No documento, a secretaria explica que Sachsida tomou conhecimento de uma série de informações levadas pela equipe técnica, dentre elas estimativas de subnotificação de casos de covid-19 e dois estudos, um da Universidade de São Paulo (USP) e outro da Universidade Federal de Pelotas (UFPEL), que “apontavam para a desaceleração da epidemia no Brasil, com base na análise da presença elevada de anticorpos na população em função de taxas de infecção altas e possivelmente pela presença de imunidade pré-existente (imunidade “natural” ou cruzada)”.

A chamada “imunidade de rebanho natural” já era criticada por diversas instituições, inclusive pela Organização Mundial da Saúde (OMS), que descartava a estratégia para conter a pandemia. A OMS ressaltou o risco de o vírus circular livremente entre as pessoas, o que provocaria muitas mortes, sem a garantia de imunidade após o contágio.
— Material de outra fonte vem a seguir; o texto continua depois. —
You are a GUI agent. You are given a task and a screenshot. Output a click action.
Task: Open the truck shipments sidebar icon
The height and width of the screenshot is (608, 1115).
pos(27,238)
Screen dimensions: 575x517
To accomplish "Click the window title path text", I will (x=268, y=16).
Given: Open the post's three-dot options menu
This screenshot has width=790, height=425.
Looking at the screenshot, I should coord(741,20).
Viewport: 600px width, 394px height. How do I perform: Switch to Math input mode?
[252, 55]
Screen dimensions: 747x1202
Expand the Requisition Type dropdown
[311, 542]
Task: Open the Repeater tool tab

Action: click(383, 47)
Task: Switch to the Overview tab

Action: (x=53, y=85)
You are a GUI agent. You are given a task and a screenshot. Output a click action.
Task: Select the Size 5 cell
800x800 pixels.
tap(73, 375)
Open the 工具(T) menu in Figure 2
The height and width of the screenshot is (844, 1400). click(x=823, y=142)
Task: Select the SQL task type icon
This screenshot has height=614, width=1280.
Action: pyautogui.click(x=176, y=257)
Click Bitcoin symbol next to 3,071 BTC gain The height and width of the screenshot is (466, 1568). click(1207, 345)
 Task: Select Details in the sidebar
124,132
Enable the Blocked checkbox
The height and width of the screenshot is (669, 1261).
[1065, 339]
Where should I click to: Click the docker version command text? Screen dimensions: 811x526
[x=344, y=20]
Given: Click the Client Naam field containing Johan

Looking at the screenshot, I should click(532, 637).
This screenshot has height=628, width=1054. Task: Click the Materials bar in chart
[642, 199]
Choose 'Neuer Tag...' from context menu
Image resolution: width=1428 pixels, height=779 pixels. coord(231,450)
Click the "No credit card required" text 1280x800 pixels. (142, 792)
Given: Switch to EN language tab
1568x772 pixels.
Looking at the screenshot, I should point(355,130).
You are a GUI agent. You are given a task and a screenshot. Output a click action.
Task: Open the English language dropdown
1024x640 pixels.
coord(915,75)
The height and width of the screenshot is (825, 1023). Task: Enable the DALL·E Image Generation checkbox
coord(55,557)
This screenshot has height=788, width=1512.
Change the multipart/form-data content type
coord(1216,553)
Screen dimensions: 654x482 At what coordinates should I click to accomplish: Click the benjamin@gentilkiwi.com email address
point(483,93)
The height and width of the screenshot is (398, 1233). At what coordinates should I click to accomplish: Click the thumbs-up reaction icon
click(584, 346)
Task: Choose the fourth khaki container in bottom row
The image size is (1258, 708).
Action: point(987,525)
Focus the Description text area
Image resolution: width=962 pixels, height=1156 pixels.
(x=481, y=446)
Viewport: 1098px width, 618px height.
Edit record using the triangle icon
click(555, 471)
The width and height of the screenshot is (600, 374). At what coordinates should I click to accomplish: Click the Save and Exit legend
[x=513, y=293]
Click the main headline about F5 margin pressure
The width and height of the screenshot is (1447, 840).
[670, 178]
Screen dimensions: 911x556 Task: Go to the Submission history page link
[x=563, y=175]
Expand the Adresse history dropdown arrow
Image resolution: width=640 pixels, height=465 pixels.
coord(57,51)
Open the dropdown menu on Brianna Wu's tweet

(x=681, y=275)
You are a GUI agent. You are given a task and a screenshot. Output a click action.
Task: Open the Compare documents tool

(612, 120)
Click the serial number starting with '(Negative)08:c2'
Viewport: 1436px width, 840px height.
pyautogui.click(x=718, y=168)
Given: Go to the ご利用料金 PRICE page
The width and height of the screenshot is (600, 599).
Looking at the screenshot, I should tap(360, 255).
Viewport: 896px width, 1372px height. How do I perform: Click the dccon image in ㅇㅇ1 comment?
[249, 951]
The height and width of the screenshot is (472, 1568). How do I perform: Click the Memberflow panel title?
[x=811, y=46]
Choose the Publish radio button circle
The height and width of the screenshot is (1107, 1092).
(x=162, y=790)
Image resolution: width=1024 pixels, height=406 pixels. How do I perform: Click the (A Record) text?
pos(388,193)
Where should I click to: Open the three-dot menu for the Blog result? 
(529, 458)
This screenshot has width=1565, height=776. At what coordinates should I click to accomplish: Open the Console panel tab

A autoridades de saúde só consideram uma imunidade de rebanho  por meio da vacina.

Antes de novembro, quando Sashsida se manifestou sobre as perspetivas da pandemia, o epidemiologista Pedro Hallal, da UFPEL, já criticava a proposta de “imunidade de rebanho natural”. Em entrevista à BBC, em julho do ano passado, ele disse que "mirar a imunidade de rebanho como uma política de saúde é uma ideia absurda, mal pensada e antiética”.

Expectativa e reversão

Ainda no documento enviado à CPI, a SPE detalha que a equipe técnica levantou que “muitos países haviam experimentado várias semanas (ou até 3 meses como no caso da França) de baixíssimas taxas de contaminação após a primeira onda, havendo indicação de que a segunda onda estaria fortemente associada ao inverno rigoroso do hemisfério norte, também porque não se tinham evidências consolidadas de reinfecções e novas cepas”.

“Diante disso, a expectativa era de que o Brasil (que, de meados de outubro a meados de novembro, registrava tendência de queda nos casos) seguiria padrão semelhante e gozaria de algumas semanas ou meses de queda e ameaça de repique somente no inverno de 2021, possivelmente, com uma segunda onda branda em função do inverno pouco rigoroso e geograficamente limitado no Brasil”, afirmou o documento. A secretaria pontuou, ainda, os resultados anunciados pela Pfizer no início de novembro, com estudos da fase 3 da vacina. O imunizante só foi adquirido pelo governo brasileiro em 8 de março deste ano, após muita pressão.

Assim, no documento, a SPE afirmou que diante dos estudos descritos, “resumidamente: altas prevalências, limiares de imunidade coletiva revisados, indicação de queda e distância da chegada do inverno (no hemisfério sul), ausência de fatos novos relevantes como nova cepas de maior transmissibilidade e expectativa positiva do início da vacinação”, o secretário fez o comentário a respeito da "baixíssima" possibilidade de recrudescimento da pandemia no Brasil.

Entretanto, conforme ressaltado, em janeiro deste ano, “em função da reversão da tendência de queda de casos que se verificava em outubro-novembro/2020”, o secretário corrigiu sua fala em uma apresentação, com pedido de desculpas. “Deve-se salientar que erros e acertos fazem parte de todas e quaisquer projeções econômicas, o que é sabido e comumente no meio técnico-científico”, ressaltou a Secretaria de Política Econômica.